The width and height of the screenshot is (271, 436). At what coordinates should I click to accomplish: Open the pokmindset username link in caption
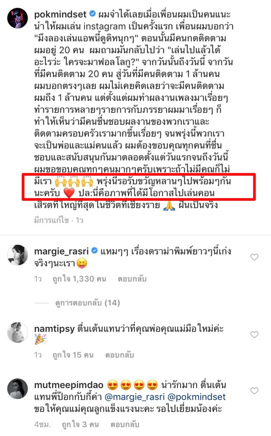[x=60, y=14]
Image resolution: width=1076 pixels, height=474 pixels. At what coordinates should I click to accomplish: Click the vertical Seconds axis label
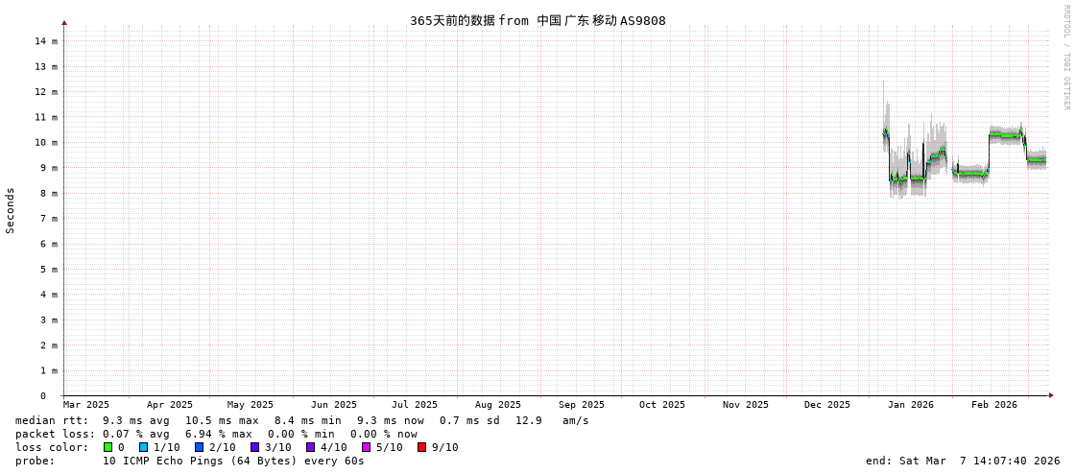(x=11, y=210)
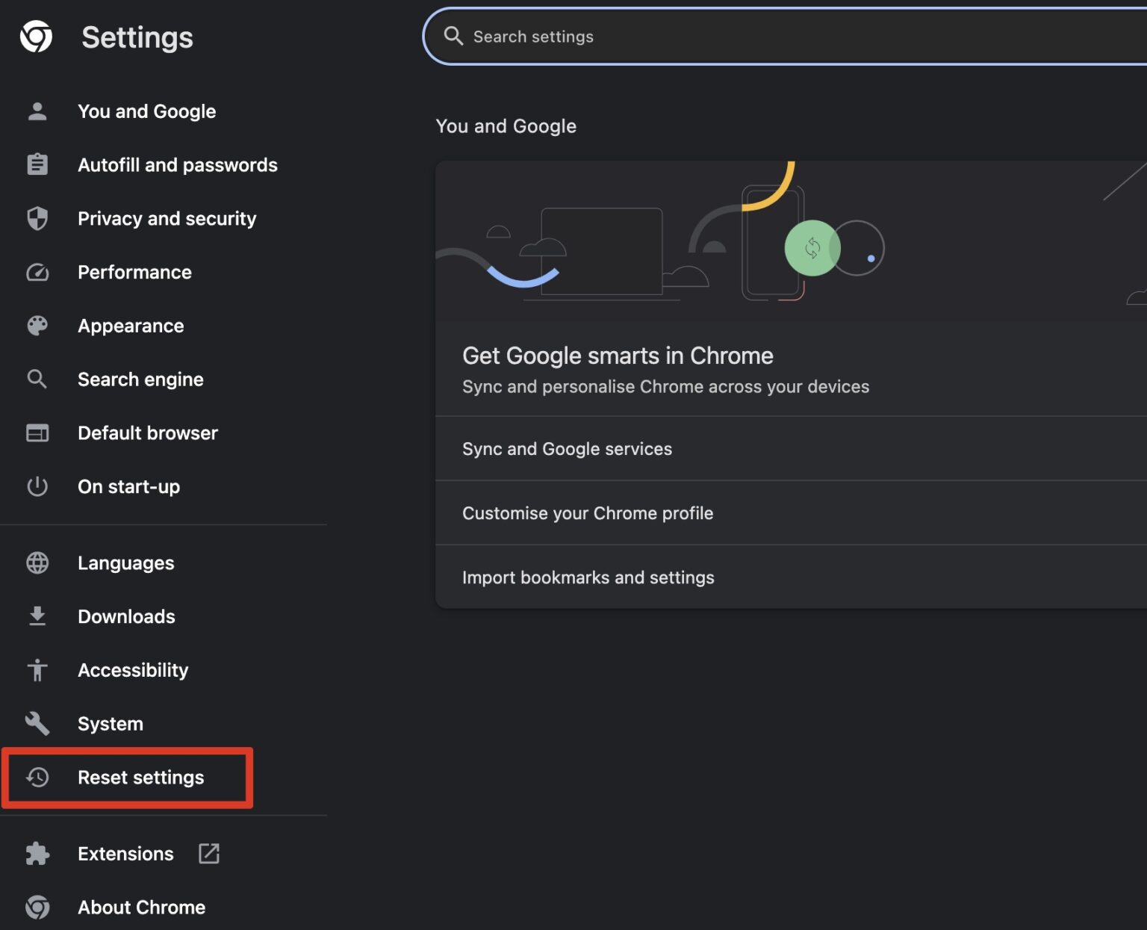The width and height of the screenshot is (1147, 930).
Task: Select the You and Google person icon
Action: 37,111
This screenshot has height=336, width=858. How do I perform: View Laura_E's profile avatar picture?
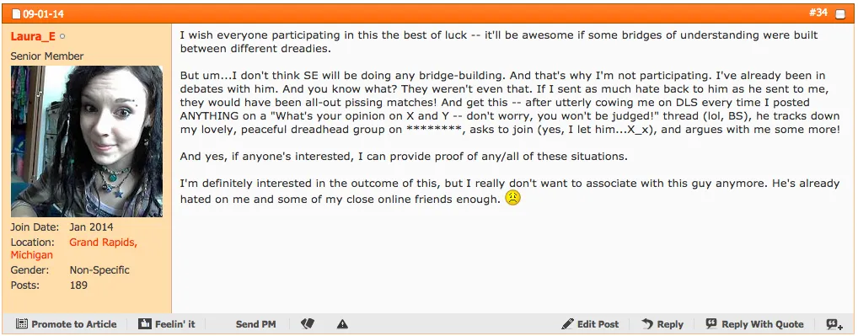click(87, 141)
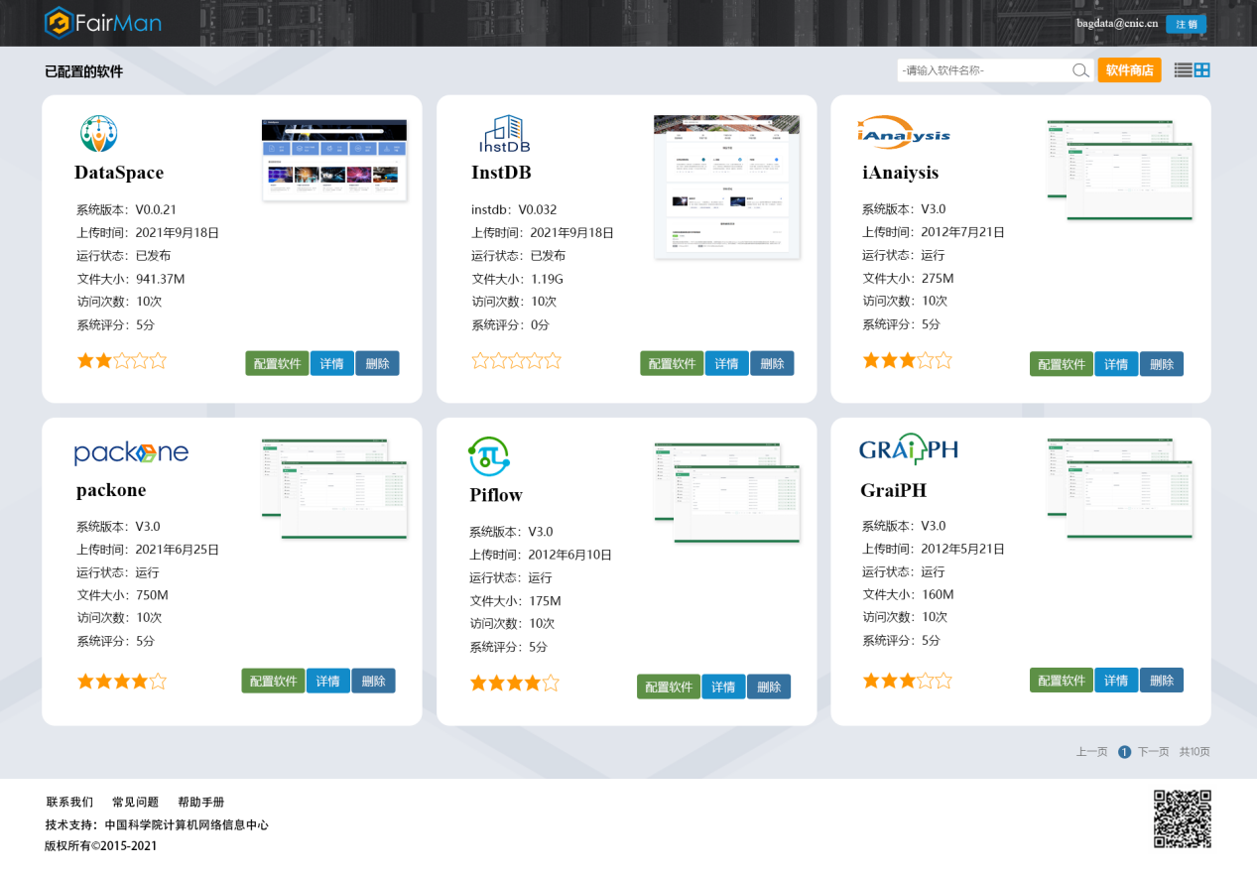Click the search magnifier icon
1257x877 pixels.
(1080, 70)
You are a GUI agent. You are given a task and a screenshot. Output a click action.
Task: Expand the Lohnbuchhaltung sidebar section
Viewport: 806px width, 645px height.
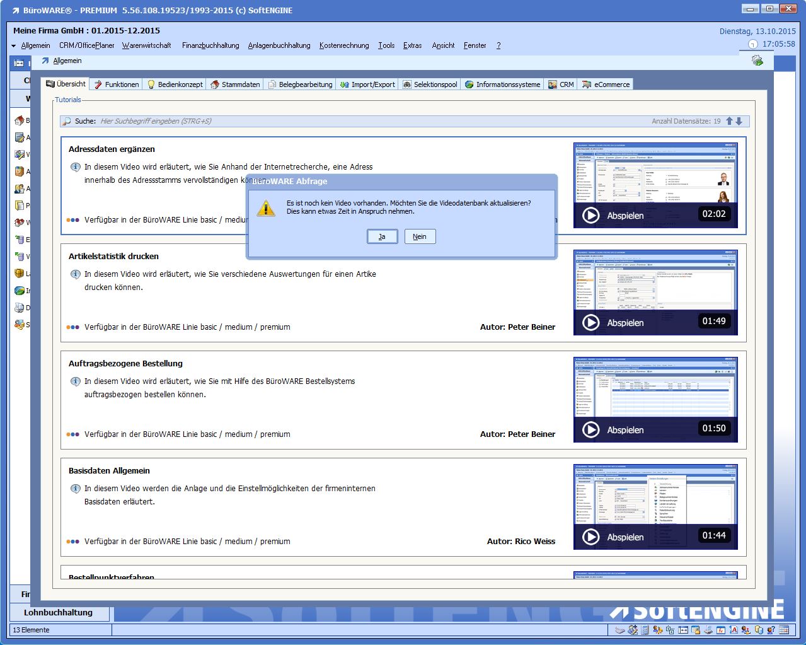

┄┄┄┄┄┄┄┄┄┄

* EXERCISE GOAL
In full and without changes, repeat the listing above, but not its pictures.

* ANSWER SPACE
The width and height of the screenshot is (271, 436). At what coordinates should I click to accomplish: Open the pokmindset username link in caption
[x=60, y=14]
Image resolution: width=1076 pixels, height=474 pixels. At what coordinates should I click to accomplish: Click the vertical Seconds axis label
(x=11, y=210)
The width and height of the screenshot is (1147, 930).
Task: Select the You and Google person icon
Action: 37,111
This screenshot has height=336, width=858. How do I perform: View Laura_E's profile avatar picture?
click(87, 141)
Click the search magnifier icon
1257x877 pixels.
(1080, 70)
You are a GUI agent. You are given a task and a screenshot. Output a click action.
Task: Expand the Lohnbuchhaltung sidebar section
Viewport: 806px width, 645px height.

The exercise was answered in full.